**Task details**. Set the pictures aside and transcribe exactly the lines from the one containing "[Search] (727, 540)" through the final line of the records.

**Extracted data**.
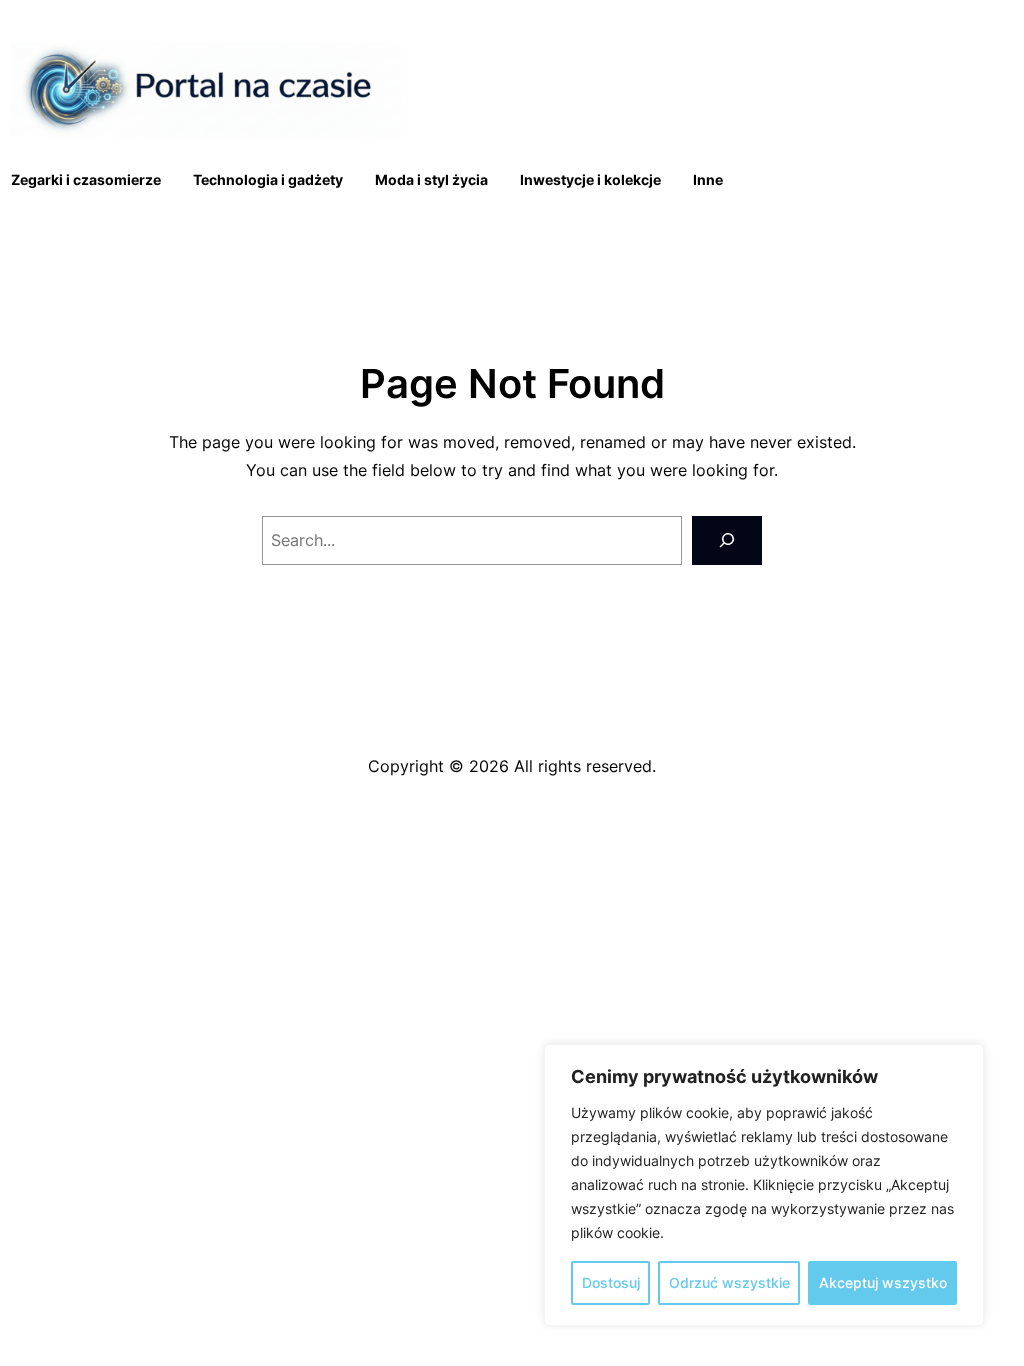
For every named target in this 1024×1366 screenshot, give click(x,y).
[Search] (727, 540)
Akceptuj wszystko (883, 1282)
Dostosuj (611, 1282)
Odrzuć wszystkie (729, 1282)
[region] (764, 1185)
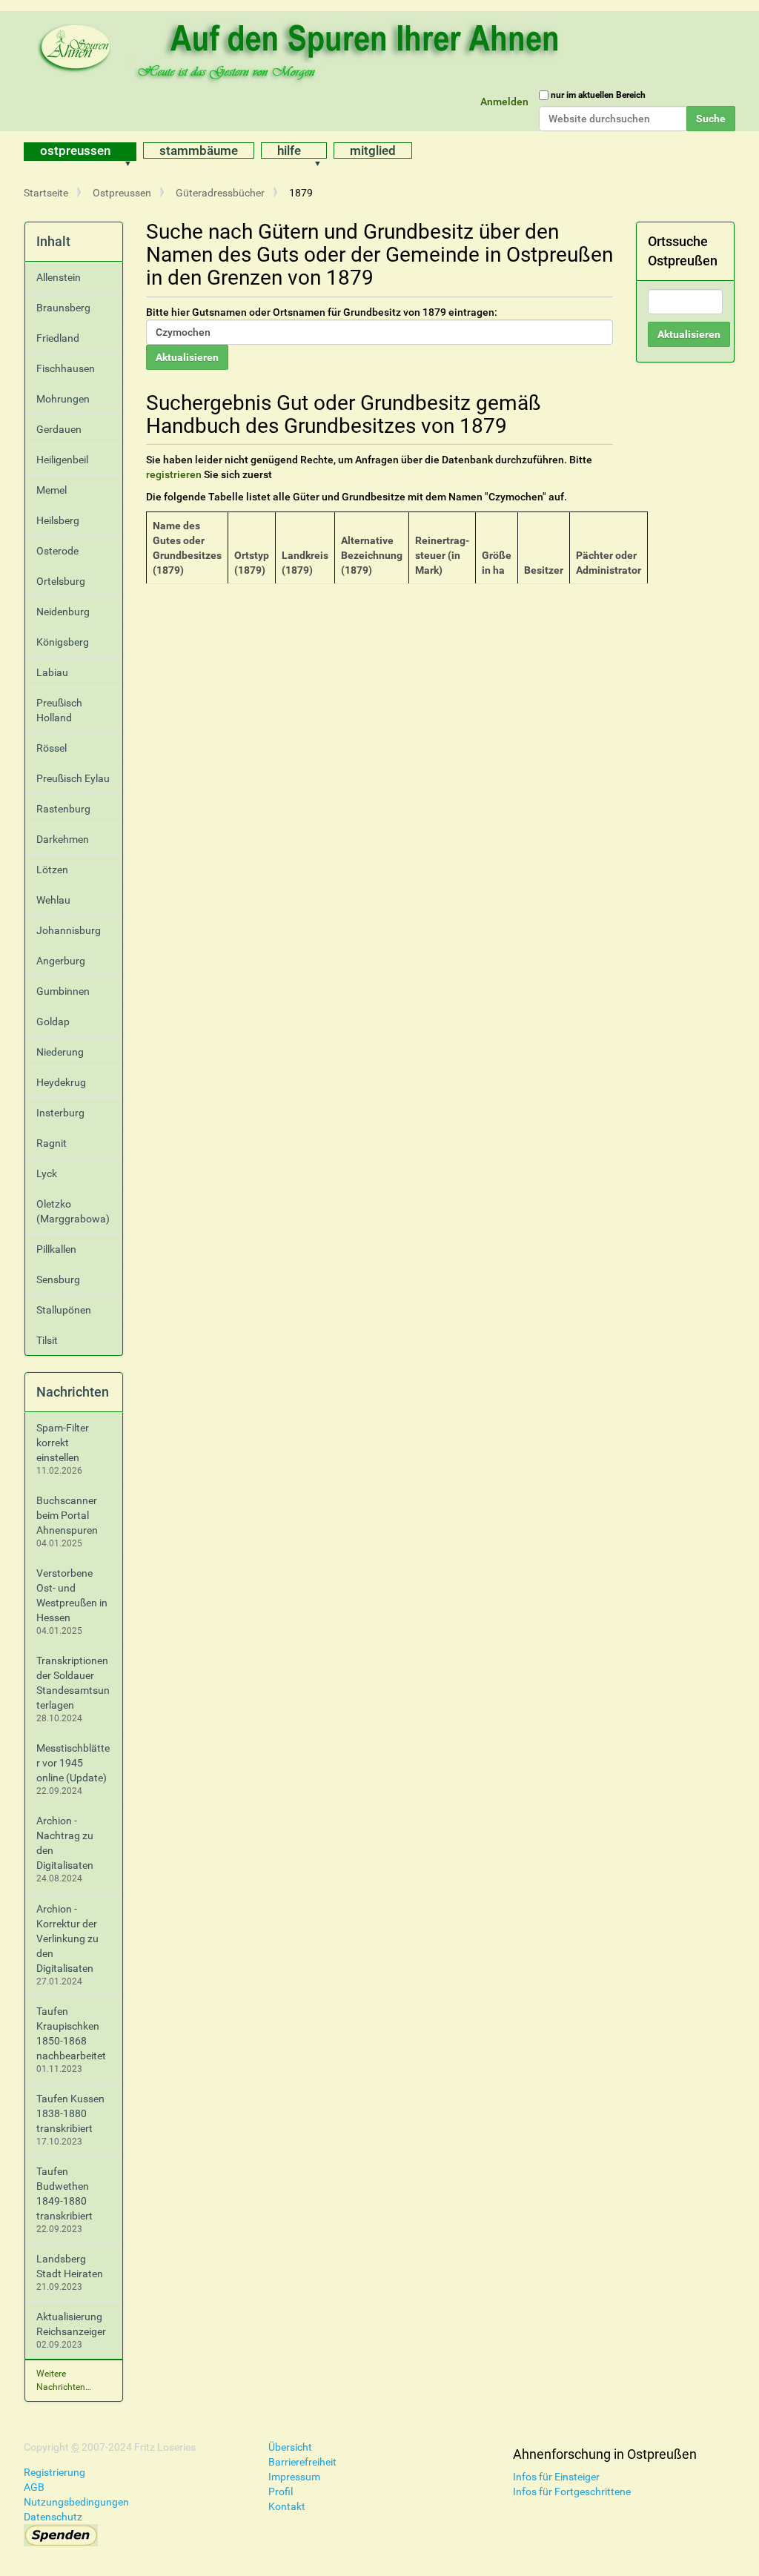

**Task output**.
[Search] (727, 540)
Akceptuj wszystko (883, 1282)
Dostosuj (611, 1282)
Odrzuć wszystkie (729, 1282)
[region] (764, 1185)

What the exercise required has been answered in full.